Таков был проект духовного завещания Морденки, написав который, он, от усилий механического труда, ослабел еще более и едва уже мог дотащиться до своей постели.
Но зато дух его стал теперь светлей и спокойнее. Его подкрепили сознание исполненного долга и примиренная сама с собой совесть. Однако же, вместе с наступившим просветлением, не могла-таки заснуть и угомониться старинная злоба. Это было чувство, как бы вне его стоящее и парящее над ним всею своею мощью; с ним одним только никогда и нигде не мог управиться старик, потому что оно, от слишком долгого упражнения, перешло у него наконец чисто уже в род какого-то вечно присущего ему помешательства.
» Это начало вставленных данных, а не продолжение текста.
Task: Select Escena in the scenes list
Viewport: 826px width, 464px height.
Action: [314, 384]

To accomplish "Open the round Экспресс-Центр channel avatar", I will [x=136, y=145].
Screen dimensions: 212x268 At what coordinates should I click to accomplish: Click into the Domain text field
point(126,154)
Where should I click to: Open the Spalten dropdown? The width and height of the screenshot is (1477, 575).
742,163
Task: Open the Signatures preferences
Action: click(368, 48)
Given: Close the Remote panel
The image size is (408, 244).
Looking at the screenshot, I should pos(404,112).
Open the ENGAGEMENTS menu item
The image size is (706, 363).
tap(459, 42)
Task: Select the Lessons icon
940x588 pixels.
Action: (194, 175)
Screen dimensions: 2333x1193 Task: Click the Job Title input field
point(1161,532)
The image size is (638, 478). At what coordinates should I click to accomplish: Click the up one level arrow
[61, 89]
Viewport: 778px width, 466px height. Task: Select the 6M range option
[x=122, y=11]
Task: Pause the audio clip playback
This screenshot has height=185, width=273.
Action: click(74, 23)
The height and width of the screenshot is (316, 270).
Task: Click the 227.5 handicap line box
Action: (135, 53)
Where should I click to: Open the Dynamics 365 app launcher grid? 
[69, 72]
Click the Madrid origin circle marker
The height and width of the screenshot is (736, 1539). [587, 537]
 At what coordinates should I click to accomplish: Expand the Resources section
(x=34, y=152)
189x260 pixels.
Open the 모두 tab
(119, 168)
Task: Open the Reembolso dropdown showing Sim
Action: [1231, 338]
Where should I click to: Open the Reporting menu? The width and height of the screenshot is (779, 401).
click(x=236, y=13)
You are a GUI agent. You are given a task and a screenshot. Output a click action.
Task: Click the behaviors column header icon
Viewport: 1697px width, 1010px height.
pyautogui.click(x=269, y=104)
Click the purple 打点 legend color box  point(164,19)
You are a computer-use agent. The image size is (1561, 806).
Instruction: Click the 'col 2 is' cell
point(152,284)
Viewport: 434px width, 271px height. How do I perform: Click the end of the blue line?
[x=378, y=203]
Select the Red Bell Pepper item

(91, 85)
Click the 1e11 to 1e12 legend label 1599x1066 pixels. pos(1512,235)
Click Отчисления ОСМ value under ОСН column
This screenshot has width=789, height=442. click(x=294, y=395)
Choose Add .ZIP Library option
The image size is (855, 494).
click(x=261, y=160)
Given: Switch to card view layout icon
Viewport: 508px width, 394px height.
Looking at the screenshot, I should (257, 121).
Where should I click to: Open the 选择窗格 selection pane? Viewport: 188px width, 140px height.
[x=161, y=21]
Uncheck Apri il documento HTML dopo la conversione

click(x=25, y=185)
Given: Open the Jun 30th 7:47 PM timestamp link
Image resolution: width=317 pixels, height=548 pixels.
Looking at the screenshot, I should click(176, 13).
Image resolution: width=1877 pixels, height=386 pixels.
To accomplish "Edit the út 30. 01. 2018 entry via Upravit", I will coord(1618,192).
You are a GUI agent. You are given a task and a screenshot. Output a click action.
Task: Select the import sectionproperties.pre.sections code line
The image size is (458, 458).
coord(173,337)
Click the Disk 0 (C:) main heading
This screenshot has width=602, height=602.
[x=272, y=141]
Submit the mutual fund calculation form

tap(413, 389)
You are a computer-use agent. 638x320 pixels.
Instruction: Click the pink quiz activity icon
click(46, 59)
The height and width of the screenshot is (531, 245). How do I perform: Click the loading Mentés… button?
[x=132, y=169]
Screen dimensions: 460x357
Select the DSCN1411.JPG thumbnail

И теперь, когда от больного сердца и головы его отлетели все остальные тревожившие их мысли и заботы, чувство старой злобы снова проступило на первый план и даже у двери гроба заняло свое обычное место.
Мысля о смерти и чувствуя близость ее, он все-таки продолжал думать о мщении.
«Примирюсь с сыном – он будет продолжать! – злорадно проносилось в голове у Морденки. – Я скажу ему, что с тем только и все достояние ему оставляю, чтобы он продолжал. Скажу, что это единственное условие… Обещание, клятву возьму… А про мать ничего не скажу: не надо про мать говорить, ничего не надо! Ни-ни! Боже сохрани! Пускай так и не узнает, кто его мать… А то неравно, как узнает, может быть, жалость возьмет, может, простит им, не исполнит… Пускай не знает жалости!.. Пускай до конца ведет!.. Что, ваше сиятельство! Теперь посмотрю, как вы восторжествуете!.. Тут вам и пощечина, тут вам и „мерзавец“!
И с этих пор умирающий старик только ждал не дождался той желанной минуты, когда, наконец, он воочию увидит своего сына.